PROVIDED INFORMATION
————
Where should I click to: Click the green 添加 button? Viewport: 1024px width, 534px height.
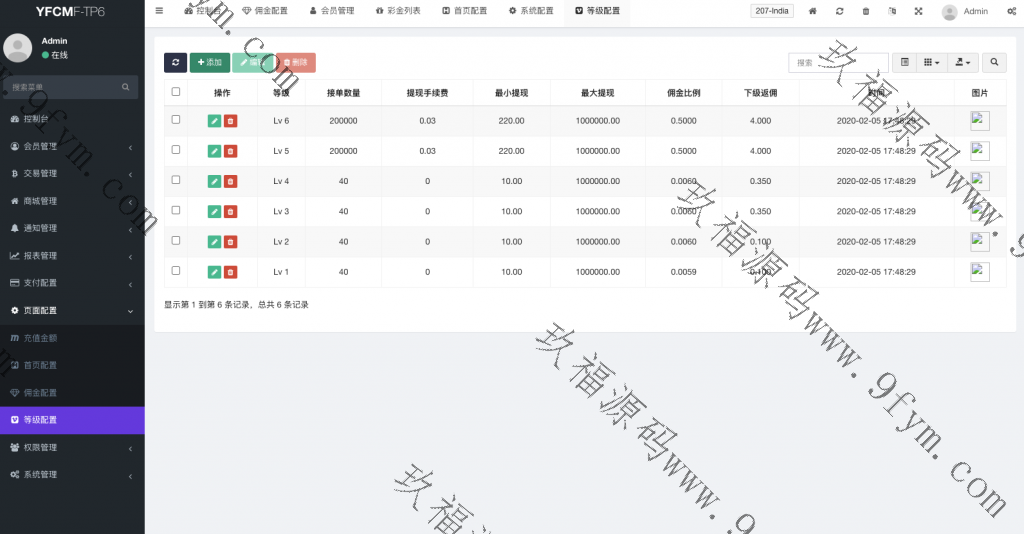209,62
————
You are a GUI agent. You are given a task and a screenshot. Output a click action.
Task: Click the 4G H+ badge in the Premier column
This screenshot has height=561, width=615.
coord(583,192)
————
TASK DESCRIPTION
Rewrite the material above as a numbered list, covering everything from the line containing "You are a GUI" down to the line containing "coord(583,192)", both included. Leave out any blank lines.

EXERCISE OUTPUT
1. You are a GUI agent. You are given a task and a screenshot. Output a click action.
2. Task: Click the 4G H+ badge in the Premier column
3. This screenshot has height=561, width=615.
4. coord(583,192)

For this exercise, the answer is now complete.